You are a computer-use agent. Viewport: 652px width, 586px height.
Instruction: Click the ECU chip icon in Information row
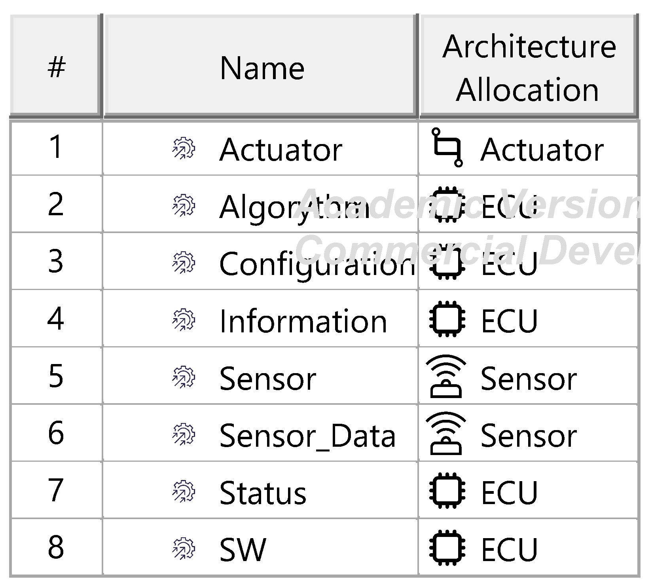tap(447, 320)
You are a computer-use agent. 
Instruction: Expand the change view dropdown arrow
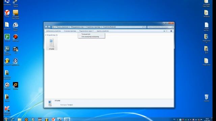167,31
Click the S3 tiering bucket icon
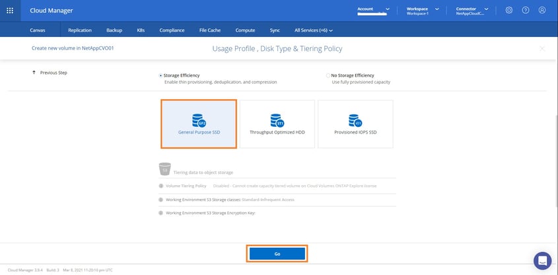The width and height of the screenshot is (558, 275). (x=165, y=171)

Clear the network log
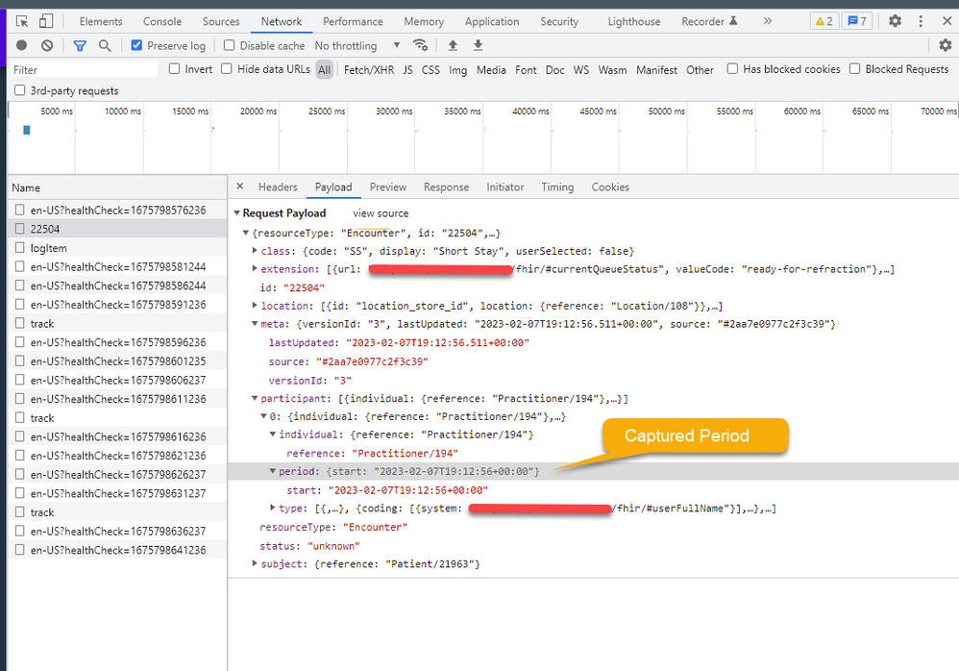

☆ ☆ ☆ ☆ ☆ ☆ ☆

= PROBLEM STATEMENT =
Hand back exactly the lines from the one with "Instruction: Click the" through the last line of the data above, both ends included, with every picture left out.

= ANSWER TO THIS EXERCISE =
Instruction: Click the ECU chip icon in Information row
tap(447, 320)
You are a computer-use agent. 
Instruction: Expand the change view dropdown arrow
167,31
Click the S3 tiering bucket icon
The width and height of the screenshot is (558, 275). (x=165, y=171)

Clear the network log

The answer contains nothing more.